Perhaps a little outdated, but I only recently watched Alicia Keys' Unthinkable (I'm Ready) video, and I have to say its probably the best video I've seen from her. Asides from the fact that it addresses certain socio-political issues, I was highly intrigued by the vintage-imagery. I also observed that there was an over-abundance of gingham...five bonus points.
It was like a familiar face from my past that I'd long forgotten to call for a few years. It brought back memories of my childhood years heading to junior school. Children and food probably go hand in hand, just as gingham and picnic tablecloths fit like white on rice. With its lightweight and easy to clean fabric, it was definitely a smart choice to use as school uniforms for potentially mucky children the world over. People may not go the whole nine yards anymore with meticulously prepared ham and cheese sandwiches tidyly placed in woven baskets fitted snuggly in the nook of their arms; but 50 years ago, picnicking was all the rage (or so I hear/read).

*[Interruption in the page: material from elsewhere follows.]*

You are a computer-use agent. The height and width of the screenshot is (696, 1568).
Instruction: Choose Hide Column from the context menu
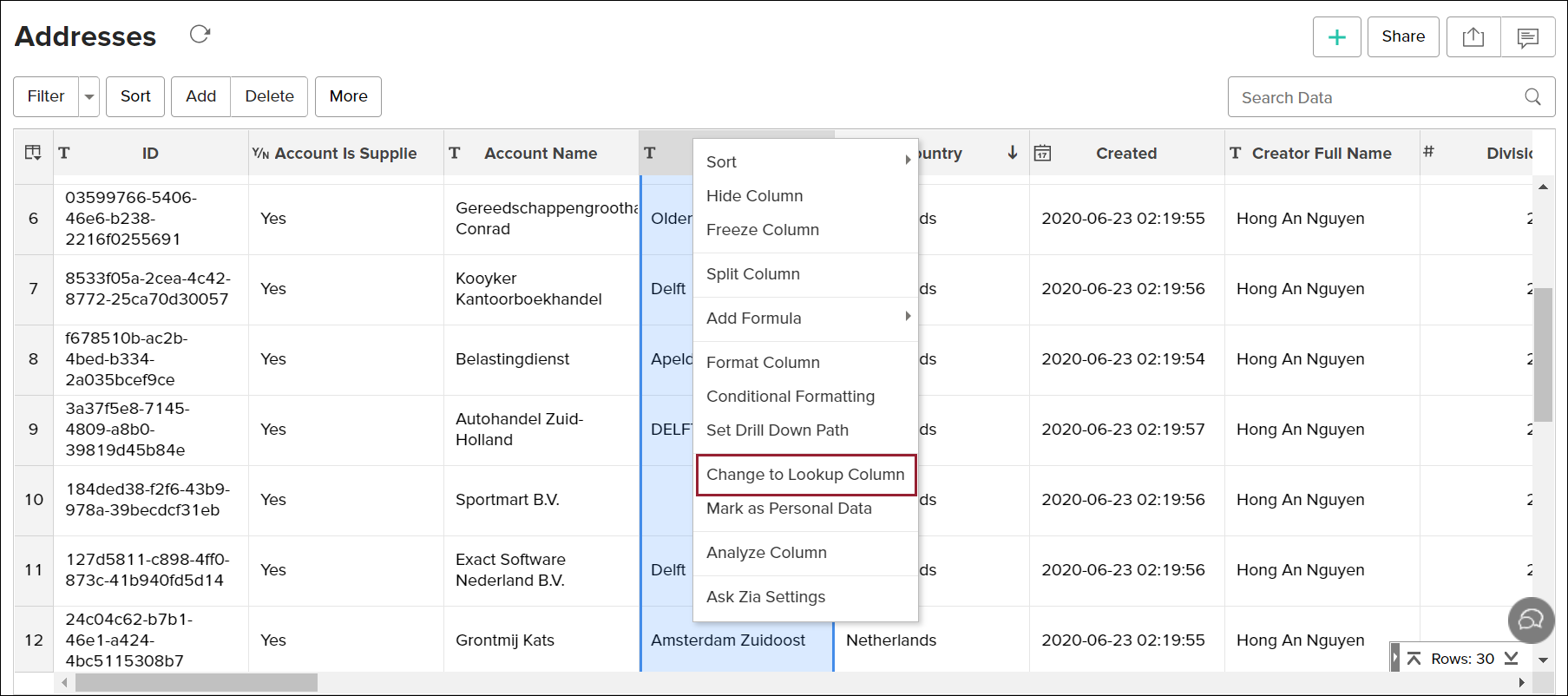point(754,196)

However, it wasn't until a pouting young French actress came along in the Fifties that gingham was finally given a major dose of appeal. Brigitte Bardot pioneered the gingham look when she wore a pastel- pink gingham dress (left photo) to her wedding ceremony. Alas, gingham was instantly adopted by more than just screaming children and picnic tables.
Since this is as sexy as sexy does, I guess we could say I'm channeling my (not so) inner child with this outfit. Here I've got people wondering why there is an overgrown child walking home alone after school. I threw in the socks and sky high platforms to create further confusion along the lines of: since when did schools allow children to wear such high shoes? Check mate! Now where is my picnic basket....
So, would you wear gingham? Or is it best left behind at your local Italian restaurants, to aprons and picnics, or on Dorothy from the Wizard of Oz?